I am an Australian tourist who arrived in the Philippines more than 6 months ago. Recently I decided to do a web development course in the US which was very important to me. I was all set to depart from Manila airport 2 days before it started.
I checked in my luggage and proceeded to immigration with my boarding pass, passport, permission to enter the US and an onward ticket from the US.
The immigration officer asked for my exit clearance, I asked what he meant as I had never heard of that. He told me because I had been in the Philippines for more than 6 months I needed an exit clearance from an immigration office outside the airport before I could leave.
He said I would not be allowed to depart from the Philippines and I should leave the airport and not come back until I had the exit clearance. It was Saturday night and immigration would not be open until Monday, the same day more courses started in America.
I was stunned; missing the flight and the course would cost me thousands of dollars and ruin my plans.

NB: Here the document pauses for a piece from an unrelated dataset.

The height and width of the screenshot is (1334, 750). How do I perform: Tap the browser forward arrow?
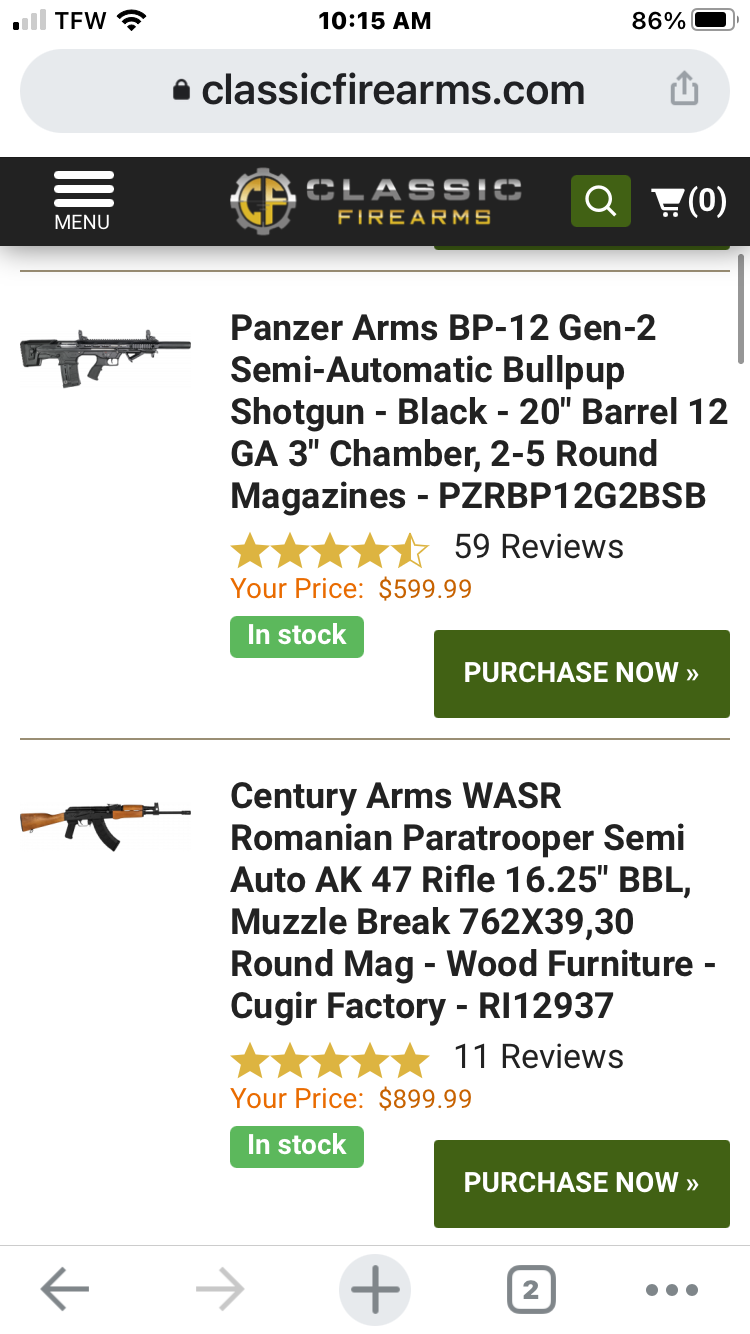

These were the arguments I tried to persuade the immigration officer, then his supervisor, and then his supervisor’s supervisor.
I had never been told about an exit clearance, how was I expected to know?
I was only on a tourist visa and I was not seeking any re-entry permission.
The required clearance was from immigration and we were in the immigration area surrounded by immigration personnel and immigration computers; let’s do the clearance here and now.
I had always done the right thing according to Immigration’s rules with visa extensions, forms, ID cards, fees and everything.
The last time I was at an immigration office to get an extension I told them I was going to leave soon and they did not mention anything about an exit clearance.
I would be happy to pay a fine or a penalty, like someone who overstayed their visa would do.
I did not mind if I was blacklisted or deported and never allowed back, as long as I was allowed to leave.
I have visited over 30 countries and lived in 7 countries and I have never been required to get a clearance outside of the airport before leaving, including on my previous visit to the Philippines.
Forcing me to stay in the Philippines was in no way in the national interest or anyone’s interest.
I got more and more nervous as no one cared about the above point’s only countering that it was my fault because I did not read all the information on Immigration’s website or the stamps in my passport and guessing which country the unidentified one was from.
As pictured below, 1 of the dozens of stamps in my passport says visitors for more than 6 months are required to get an emigration clearance. All the other stamps in my passport from the Philippines Bureau of Immigration are identified as such. This stamp does not say where it’s from, there is no way to know it’s not from a different country’s immigration department. Who reads their passport anyway?